The system comprises three main components working in parallel:



1.  **Input Preprocessing and Feature Extraction:**

    * Grayscale conversion and resizing of facial ROI.

    * Application of a diverse **Gabor filter bank** to extract orientation and scale-specific features.

    * Spatial pooling (downsampling) to create a compact feature map.



2.  **Spiking Neural Network (SNN):**

    * **Feature Neuron Layer:** A grid of LIF neurons receives input from the pooled Gabor feature map.

    * **Expression Neuron Layer:** Dedicated LIF neurons for each expression (e.g., 'smile', 'neutral', 'surprise') receive input from the feature layer.

    * **Synaptic Connections:** All-to-all excitatory connections from feature neurons to expression neurons, with weights adapted by STDP.

    * **Learning Rules:**

        * **STDP:** Updates synaptic weights based on the precise timing of pre- and post-synaptic spikes.

        * **Weight Normalization (Homeostatic Plasticity):** Ensures the sum of incoming weights to each expression neuron remains constant, promoting healthy competition and preventing runaway potentiation/depression.

        * **Lateral Inhibition:** Implemented in the expression layer, where the most active expression neuron suppresses the activity of competing neurons, leading to a "winner-take-all" like behavior.



3.  **Real-Time Visualization and User Interface:**

    * **OpenCV:** Handles camera feed acquisition, face detection, ROI extraction, and display of the processed frame with detected expression.

    * **Matplotlib (Separate Process):** Provides real-time plots of neuronal membrane potentials, spike raster plots of expression neurons, and dynamic heatmaps of synaptic weights, offering deep insights into the network's internal dynamics. This component runs in a separate process to avoid blocking the main OpenCV thread.

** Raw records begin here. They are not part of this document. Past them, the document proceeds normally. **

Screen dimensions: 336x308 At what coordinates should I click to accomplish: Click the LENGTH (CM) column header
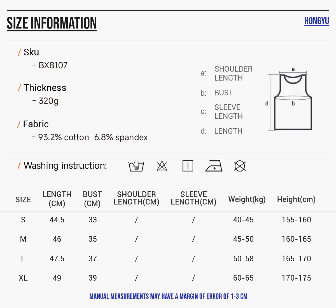click(x=57, y=199)
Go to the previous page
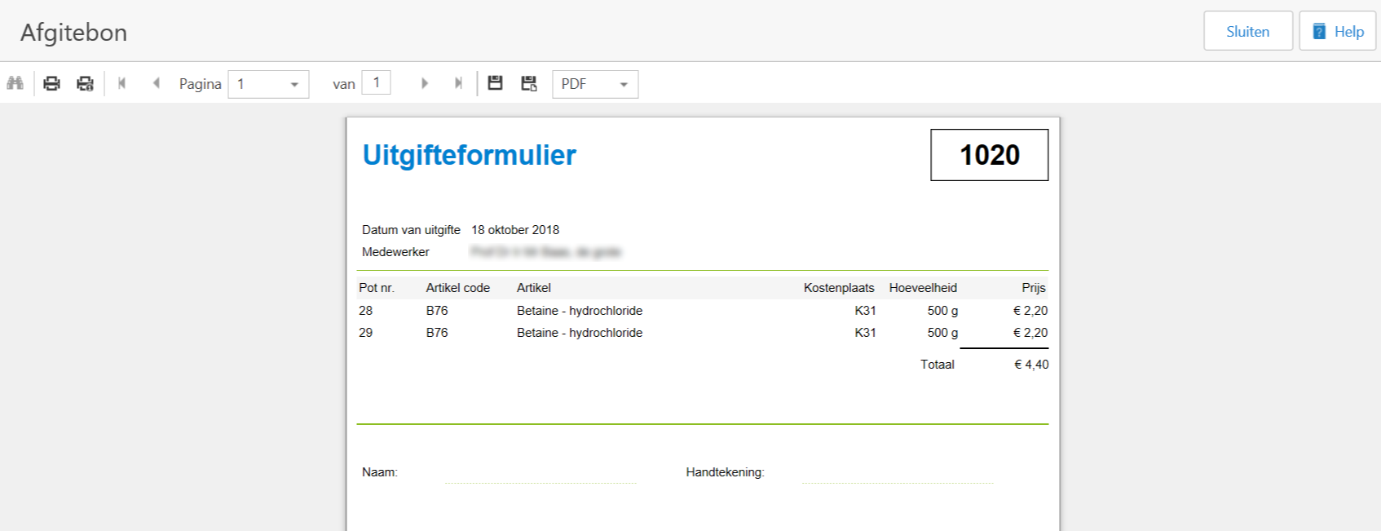 (156, 83)
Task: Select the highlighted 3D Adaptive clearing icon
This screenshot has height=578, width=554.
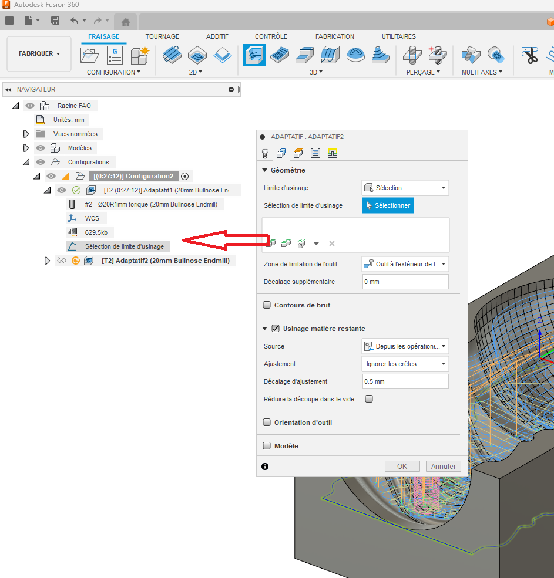Action: [x=254, y=56]
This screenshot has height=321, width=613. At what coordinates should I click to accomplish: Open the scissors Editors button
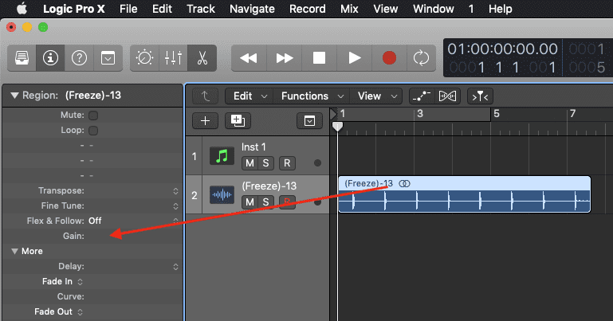(202, 58)
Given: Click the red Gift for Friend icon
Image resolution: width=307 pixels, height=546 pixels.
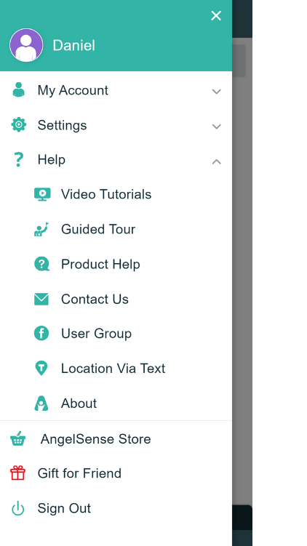Looking at the screenshot, I should click(x=17, y=473).
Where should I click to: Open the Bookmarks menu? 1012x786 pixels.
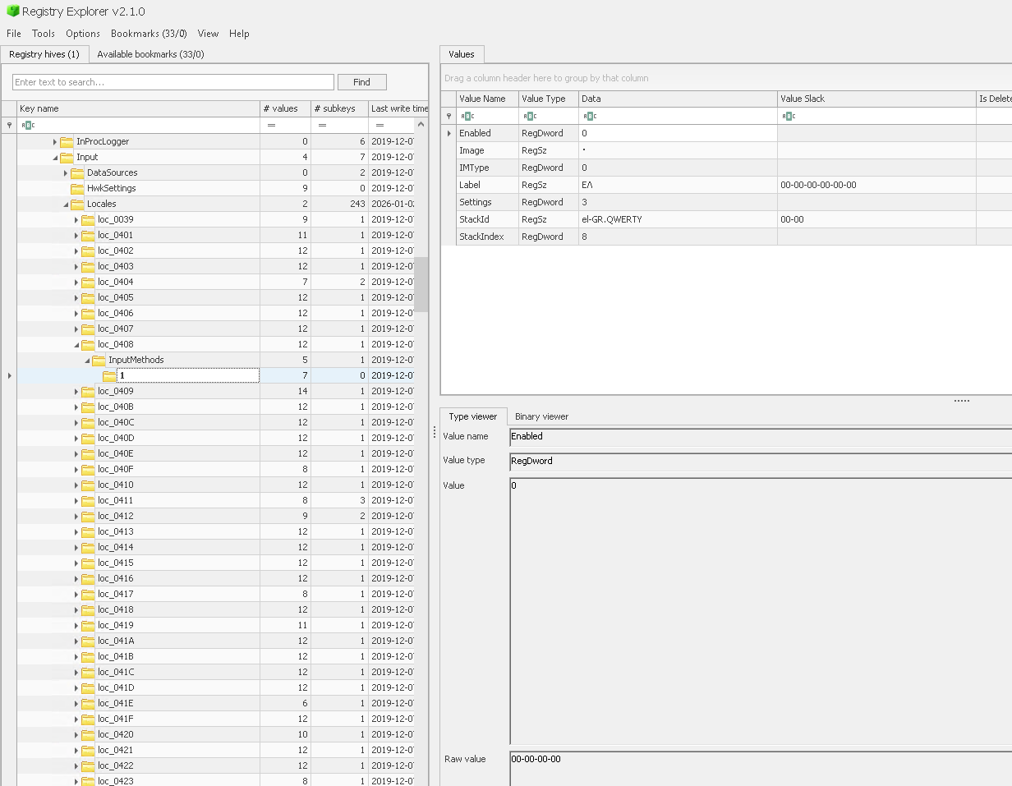[148, 34]
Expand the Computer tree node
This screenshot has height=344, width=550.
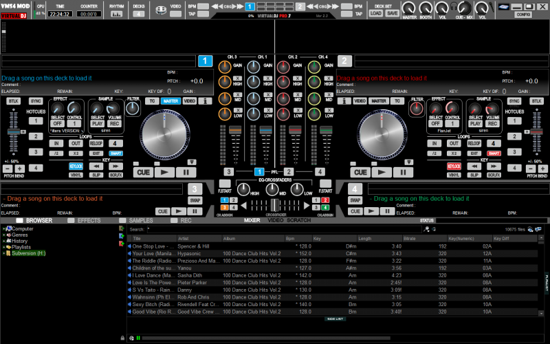pos(4,228)
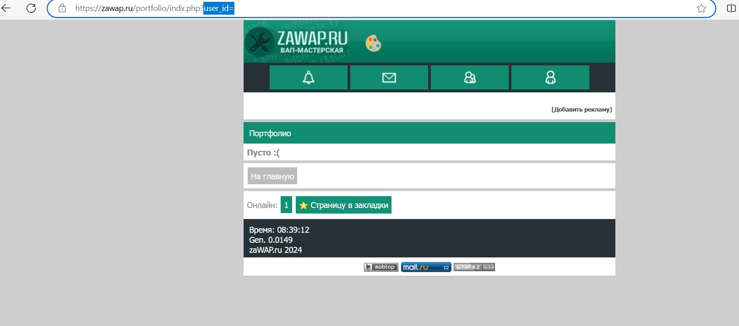Screen dimensions: 739x326
Task: Click inside the zawap.ru URL address field
Action: [412, 8]
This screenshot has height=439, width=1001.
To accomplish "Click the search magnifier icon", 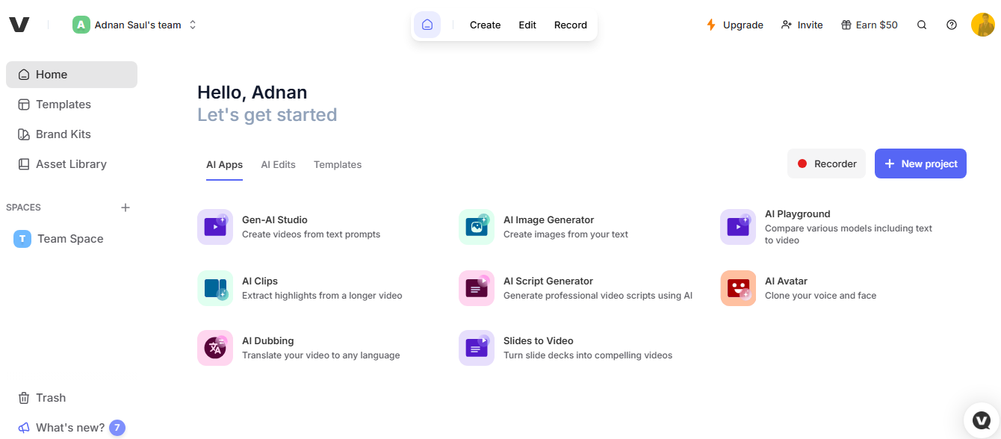I will click(922, 25).
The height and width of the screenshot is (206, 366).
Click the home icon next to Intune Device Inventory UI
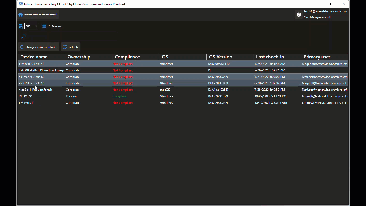20,14
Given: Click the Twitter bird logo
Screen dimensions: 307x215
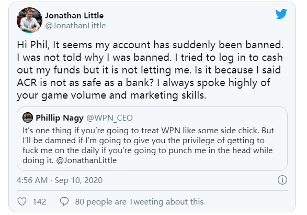Looking at the screenshot, I should [x=281, y=14].
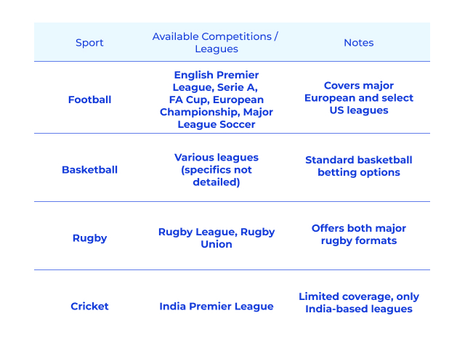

## 4. Mathematical Formulation



### 4.1. Leaky Integrate-and-Fire (LIF) Neuron Model



The subthreshold dynamics of the membrane potential $V_m$ for an LIF neuron are governed by the following differential equation:



$$

\tau_m \frac{dV_m}{dt} = -(V_m - V_{rest}) + R_m I(t)

$$



Where:

* $V_m$: Membrane potential

* $\tau_m$: Membrane time constant

* $V_{rest}$: Resting potential

* $R_m$: Membrane resistance

* $I(t)$: Input current at time $t$



Upon reaching a threshold $V_{th}$, the neuron fires a spike, and its membrane potential is reset to $V_{reset}$ for a refractory period $t_{ref}$.



### 4.2. Spike-Timing-Dependent Plasticity (STDP)

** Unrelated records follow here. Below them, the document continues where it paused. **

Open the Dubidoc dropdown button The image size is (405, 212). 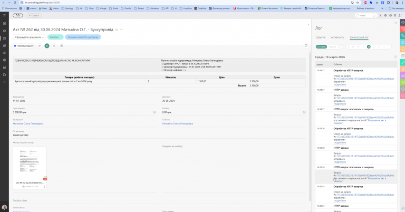click(x=55, y=37)
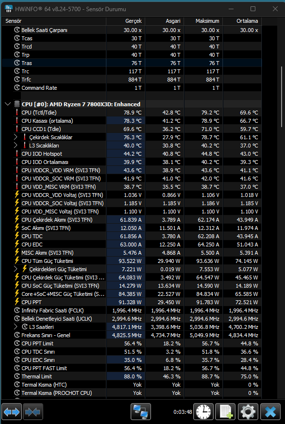Select the CPU PPT sensor row
Image resolution: width=285 pixels, height=424 pixels.
pos(132,302)
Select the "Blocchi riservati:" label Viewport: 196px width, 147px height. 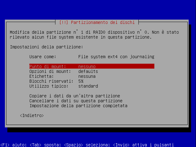51,81
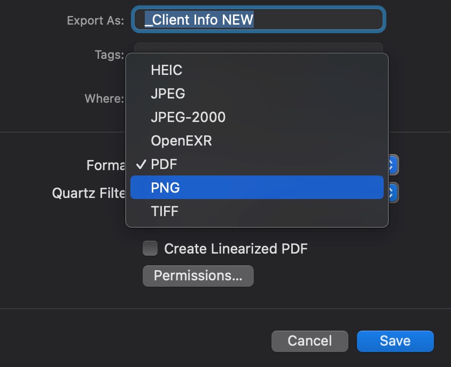Open the Permissions dialog
The height and width of the screenshot is (367, 451).
198,276
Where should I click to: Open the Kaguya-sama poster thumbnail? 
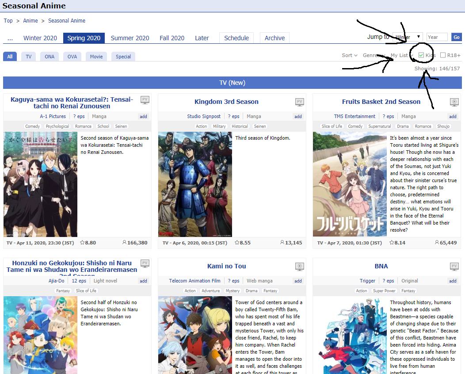click(x=41, y=184)
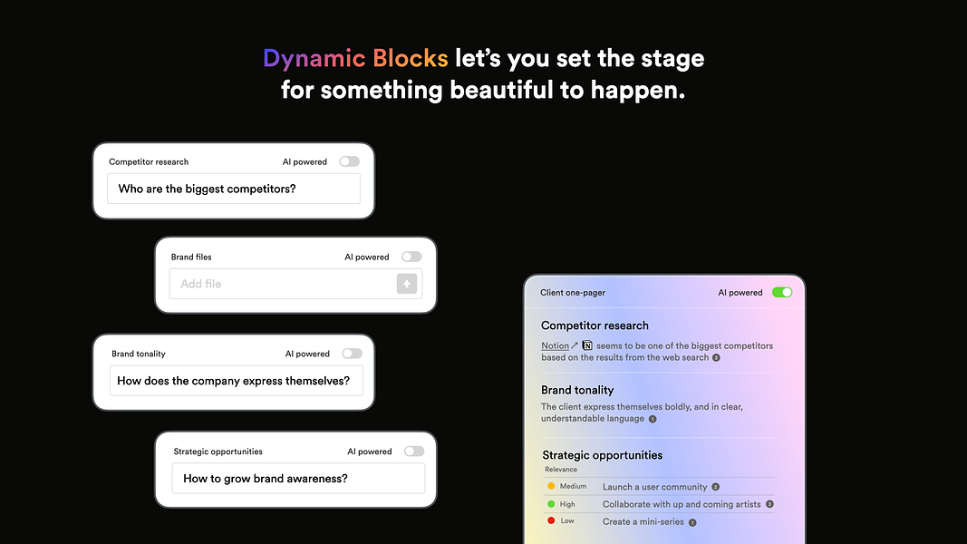Toggle AI powered for Brand files
967x544 pixels.
[411, 257]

The change in synaptic weight $\Delta w$ between a pre-synaptic spike at $t_{pre}$ and a post-synaptic spike at $t_{post}$ is determined by the time difference $\Delta t = t_{post} - t_{pre}$:



$$

\Delta w = \begin{cases} A_{pre} \cdot e^{-\Delta t / \tau_{pre}} & \text{if } \Delta t > 0 \quad \text{(LTP - Long-Term Potentiation)} \\ A_{post} \cdot e^{\Delta t / \tau_{post}} & \text{if } \Delta t < 0 \quad \text{(LTD - Long-Term Depression)} \end{cases}

$$



Where:

* $A_{pre}$: Potentiation amplitude

* $A_{post}$: Depression amplitude (typically negative)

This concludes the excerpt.